If this is a Biblical soap opera, so to speak, I have to say that Abraham doesn't come out looking very good. At least not in his relationship with Sarah. Sarah gives Hagar to him, and what does Abraham say? Nothing, it would seem. Or, as I imagine it, he says, "Okay. Okay, whatever you say, hon." He doesn't seem to have women figured out, at least not his wife Sarah. He makes the mistake of listening to what she says. I mean, what an idiot! He is supposed to listen to what she doesn't say, any good husband knows that, it is completely logical, he is supposed to be in touch with how she feels. He obviously hasn't read, Men are From Mars, Woman are From Venus. When Sarah becomes cold to his touch, didn't he think that something might be wrong?

Now in today's Biblical passage, it is basically the same thing. Sarah says to get rid of Hagar and Ishmael, and what does Abraham say? Nothing.

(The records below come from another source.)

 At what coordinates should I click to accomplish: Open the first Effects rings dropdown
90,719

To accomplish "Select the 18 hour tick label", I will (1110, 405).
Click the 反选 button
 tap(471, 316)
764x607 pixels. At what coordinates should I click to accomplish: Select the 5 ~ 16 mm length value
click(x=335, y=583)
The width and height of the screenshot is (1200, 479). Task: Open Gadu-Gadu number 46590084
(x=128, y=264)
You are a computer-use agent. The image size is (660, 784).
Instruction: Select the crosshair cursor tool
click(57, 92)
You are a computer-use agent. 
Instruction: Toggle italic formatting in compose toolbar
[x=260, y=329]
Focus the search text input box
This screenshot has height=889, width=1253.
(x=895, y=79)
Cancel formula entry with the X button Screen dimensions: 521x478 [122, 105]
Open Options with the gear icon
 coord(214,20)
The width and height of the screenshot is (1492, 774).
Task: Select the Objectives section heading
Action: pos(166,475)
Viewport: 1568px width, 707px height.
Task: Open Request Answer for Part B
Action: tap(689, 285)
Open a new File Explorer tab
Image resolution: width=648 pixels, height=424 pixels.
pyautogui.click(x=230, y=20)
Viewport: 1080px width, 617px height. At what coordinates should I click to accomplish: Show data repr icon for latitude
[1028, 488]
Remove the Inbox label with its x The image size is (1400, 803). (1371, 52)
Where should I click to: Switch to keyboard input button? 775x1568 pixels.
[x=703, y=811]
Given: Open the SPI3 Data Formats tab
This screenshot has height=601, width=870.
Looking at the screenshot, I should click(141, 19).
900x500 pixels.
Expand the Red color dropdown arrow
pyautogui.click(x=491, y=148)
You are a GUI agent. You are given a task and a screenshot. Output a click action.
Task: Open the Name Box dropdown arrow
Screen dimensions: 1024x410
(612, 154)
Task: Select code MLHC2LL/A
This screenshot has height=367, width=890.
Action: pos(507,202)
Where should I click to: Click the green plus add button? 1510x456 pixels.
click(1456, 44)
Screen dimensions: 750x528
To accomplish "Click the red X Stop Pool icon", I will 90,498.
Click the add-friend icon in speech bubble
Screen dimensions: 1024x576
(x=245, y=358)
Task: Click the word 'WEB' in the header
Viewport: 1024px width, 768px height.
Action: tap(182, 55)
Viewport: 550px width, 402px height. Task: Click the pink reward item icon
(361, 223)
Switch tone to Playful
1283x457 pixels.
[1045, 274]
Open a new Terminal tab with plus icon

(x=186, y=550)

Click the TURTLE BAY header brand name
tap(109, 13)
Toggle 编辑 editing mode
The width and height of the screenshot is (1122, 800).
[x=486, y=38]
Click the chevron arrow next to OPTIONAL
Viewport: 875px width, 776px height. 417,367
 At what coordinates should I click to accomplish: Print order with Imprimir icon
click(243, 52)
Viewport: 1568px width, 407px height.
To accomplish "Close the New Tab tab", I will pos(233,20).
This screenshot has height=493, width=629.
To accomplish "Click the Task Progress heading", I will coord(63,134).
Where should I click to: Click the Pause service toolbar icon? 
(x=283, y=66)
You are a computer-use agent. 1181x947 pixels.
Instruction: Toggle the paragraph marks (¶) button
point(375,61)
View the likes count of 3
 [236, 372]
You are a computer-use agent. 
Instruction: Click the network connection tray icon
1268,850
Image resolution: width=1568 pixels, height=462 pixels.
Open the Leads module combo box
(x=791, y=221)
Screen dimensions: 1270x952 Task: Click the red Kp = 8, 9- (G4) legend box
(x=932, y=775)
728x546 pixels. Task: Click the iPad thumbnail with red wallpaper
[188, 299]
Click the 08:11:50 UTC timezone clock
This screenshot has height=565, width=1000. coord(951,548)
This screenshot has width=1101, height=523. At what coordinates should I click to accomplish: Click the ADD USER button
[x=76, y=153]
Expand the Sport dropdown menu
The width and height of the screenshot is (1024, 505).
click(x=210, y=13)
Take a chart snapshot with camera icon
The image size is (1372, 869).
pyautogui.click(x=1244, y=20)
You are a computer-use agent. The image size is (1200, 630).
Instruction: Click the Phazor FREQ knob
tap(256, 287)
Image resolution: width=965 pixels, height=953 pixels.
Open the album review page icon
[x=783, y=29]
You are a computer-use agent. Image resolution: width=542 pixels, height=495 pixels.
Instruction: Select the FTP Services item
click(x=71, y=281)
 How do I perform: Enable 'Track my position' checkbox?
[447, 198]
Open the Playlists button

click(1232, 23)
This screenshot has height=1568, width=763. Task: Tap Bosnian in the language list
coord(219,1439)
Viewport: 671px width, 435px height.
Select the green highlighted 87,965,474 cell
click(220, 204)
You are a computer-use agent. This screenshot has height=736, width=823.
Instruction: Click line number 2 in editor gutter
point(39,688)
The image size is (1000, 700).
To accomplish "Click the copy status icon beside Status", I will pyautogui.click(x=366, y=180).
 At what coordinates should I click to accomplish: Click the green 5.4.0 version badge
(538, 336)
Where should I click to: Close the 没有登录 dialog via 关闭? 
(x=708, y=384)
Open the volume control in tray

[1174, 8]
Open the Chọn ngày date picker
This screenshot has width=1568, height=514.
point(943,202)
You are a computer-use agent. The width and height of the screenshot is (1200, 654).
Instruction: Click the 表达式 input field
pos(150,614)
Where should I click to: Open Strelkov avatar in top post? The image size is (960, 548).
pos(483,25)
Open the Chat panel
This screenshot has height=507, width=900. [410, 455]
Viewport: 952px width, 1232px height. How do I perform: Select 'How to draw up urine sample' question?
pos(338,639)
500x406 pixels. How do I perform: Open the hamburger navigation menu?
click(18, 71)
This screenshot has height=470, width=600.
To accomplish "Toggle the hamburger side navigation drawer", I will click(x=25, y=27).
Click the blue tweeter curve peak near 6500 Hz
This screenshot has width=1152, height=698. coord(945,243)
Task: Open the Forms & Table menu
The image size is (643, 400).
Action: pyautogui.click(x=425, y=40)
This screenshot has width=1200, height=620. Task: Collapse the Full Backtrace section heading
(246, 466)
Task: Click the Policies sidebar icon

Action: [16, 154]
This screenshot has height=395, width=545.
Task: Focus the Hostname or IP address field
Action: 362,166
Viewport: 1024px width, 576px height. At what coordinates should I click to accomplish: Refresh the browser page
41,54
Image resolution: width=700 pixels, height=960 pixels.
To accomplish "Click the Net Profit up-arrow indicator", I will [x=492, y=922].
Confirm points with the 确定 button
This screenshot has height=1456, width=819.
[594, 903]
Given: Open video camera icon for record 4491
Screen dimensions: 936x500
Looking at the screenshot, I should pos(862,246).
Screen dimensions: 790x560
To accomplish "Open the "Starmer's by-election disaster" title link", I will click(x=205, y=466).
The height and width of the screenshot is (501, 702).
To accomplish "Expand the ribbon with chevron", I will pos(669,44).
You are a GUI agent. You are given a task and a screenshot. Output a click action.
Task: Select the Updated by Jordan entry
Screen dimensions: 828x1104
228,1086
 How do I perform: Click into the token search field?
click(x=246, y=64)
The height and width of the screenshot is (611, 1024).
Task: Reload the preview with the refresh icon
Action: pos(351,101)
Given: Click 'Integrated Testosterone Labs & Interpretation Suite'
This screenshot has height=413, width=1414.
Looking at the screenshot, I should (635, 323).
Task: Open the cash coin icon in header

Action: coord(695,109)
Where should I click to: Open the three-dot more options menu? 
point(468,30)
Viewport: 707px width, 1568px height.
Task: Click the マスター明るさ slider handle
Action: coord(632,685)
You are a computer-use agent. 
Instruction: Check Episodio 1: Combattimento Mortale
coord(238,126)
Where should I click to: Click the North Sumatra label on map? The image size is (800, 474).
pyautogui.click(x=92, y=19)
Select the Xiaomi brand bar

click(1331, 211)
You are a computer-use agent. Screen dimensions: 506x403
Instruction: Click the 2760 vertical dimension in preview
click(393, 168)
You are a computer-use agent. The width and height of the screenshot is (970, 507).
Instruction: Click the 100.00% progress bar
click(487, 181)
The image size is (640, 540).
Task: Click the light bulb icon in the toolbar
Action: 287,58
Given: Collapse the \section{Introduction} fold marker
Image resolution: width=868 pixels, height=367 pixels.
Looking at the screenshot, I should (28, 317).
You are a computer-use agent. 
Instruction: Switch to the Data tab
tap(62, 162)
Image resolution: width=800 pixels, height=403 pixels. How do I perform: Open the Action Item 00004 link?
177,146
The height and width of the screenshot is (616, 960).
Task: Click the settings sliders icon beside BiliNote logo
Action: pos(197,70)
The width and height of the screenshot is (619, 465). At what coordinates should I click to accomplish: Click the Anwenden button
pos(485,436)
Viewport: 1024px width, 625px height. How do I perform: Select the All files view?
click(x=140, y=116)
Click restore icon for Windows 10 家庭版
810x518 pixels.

You have probably met people like Abraham at one point or another. Most of us have probably been like Abraham at one point or another. Conflict-avoiders. It seems like he doesn't have any backbone. Back in chapter twelve, God says to Abraham to get up and move to a foreign land, and Abraham says, "Okay." In the chapter following today's lesson, God says to sacrifice Isaac, and Abraham says, "Okay." Sarah says to take Hagar, then she says to send her away, and Abraham says, "Okay." Now, in the context of the story, I can sort of, sort of understand him not wanting to tick off God, but what kind of marriage is that with Sarah? Abraham is such a conflict-avoider that he even pretends Sarah is his sister and hands her off to King Abimelech in chapter 20. He does this because he is afraid, and he would rather be on the safe side and let the King have his way with his wife. I mean, what does it take for Abraham to say "no."?

Of course, I shouldn't blame Abraham too much, I suppose. He is sort of a refugee from Iraq after all. That is where he was born. He is probably acutely aware that he is an immigrant, in a land that is not his home. Can you blame him for not wanting to rock the boat, for saying "Okay, Sarah, if that's what you want, calm down, let's not make a scene." He doesn't really want to expel Hagar and Ishmael, but it seems that is easier for him than living in close proximity with Sarah's anger.

Sarah is of course another main character in the story. She doesn't really come off looking very well, either. For one thing, she doesn't seem to trust God very much. She more or less laughs in God's face in chapter 18 when God repeats the promise that she will conceive. Worse, she exhibits a singular lack of trust when she takes matters into her own hands and gives Hagar to Abraham. Needless to say, her treatment of Hagar is hardly exemplary. She treats Hagar as an object. She doesn't even address Hagar directly, and when she talks with Abraham about her, she doesn't even say her name. She just says "this slave woman" -- "cast out this slave woman with her son." She uses her words as a weapon, to demonstrate her power over Hagar.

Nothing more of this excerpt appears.